I finally got around to reading your book, and for sure a lot of life experience occurred over those 20 years, leading up to Japan and during Japan. And your childhood and formative years were also well documented.


Two things stands-out. First, is the amount of romances.  You did not have to rap for it or seduce anyone, they just gave it to a brother. Must confess, I read that with a bit of jealousy.


The other issue, was the mighty struggle to keep the business(s) afloat. Whether it was the schools in Osaka, Tokyo or the Restaurant “Savannah”, you basically made it your life’s mission to keep them operational while chasing profitability. I’m left with the feeling that such an endeavor took all of your physical, intellectual, emotional and spiritual strength. It’s truly amazing that you were able to withstand such enormous pressures from all angles without a psychological breakdown.

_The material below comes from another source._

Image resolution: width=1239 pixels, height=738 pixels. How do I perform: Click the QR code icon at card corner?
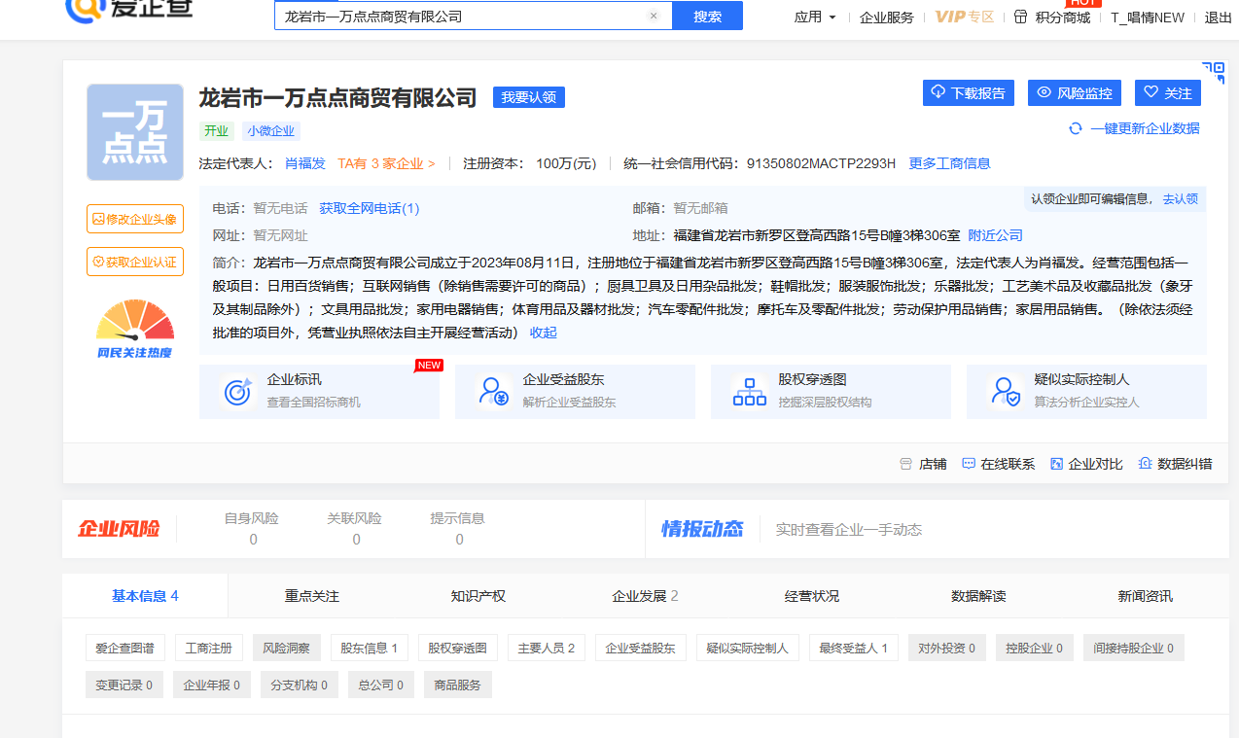tap(1213, 73)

At the end of those experiences, you have to be proud of your accomplishment. You set out on your odyssey, traveling through Europe, then building a business and living in Japan. You established the type of school you envisioned, and achieved remarkable success. Made some good friends, lost some dear friends. In the end, all a part of the journey. To quote Frank Sinatra, “you did it your way”!


Hey Darrell - 

1.  The book, as a cathartic exercise, is fine.  It engages readers and keeps them engaged.  That's really all you need.

2.  It has movie potential, as far as I can see, but that's really not my field.

3.  As a jumping off point to other ventures, especially in Japan, the prospects are uneven.  Some of your remarks may burn bridges - it depends on how the individual reader reacts.  I was concerned about that given your continuing interest in going back.


With those things in mind, I believe it is very worthy of further distribution.  The potential problems I saw were not in the writing, but in the views expressed.  You've committed to a vigorous copyedit, so no problems with the editing angle.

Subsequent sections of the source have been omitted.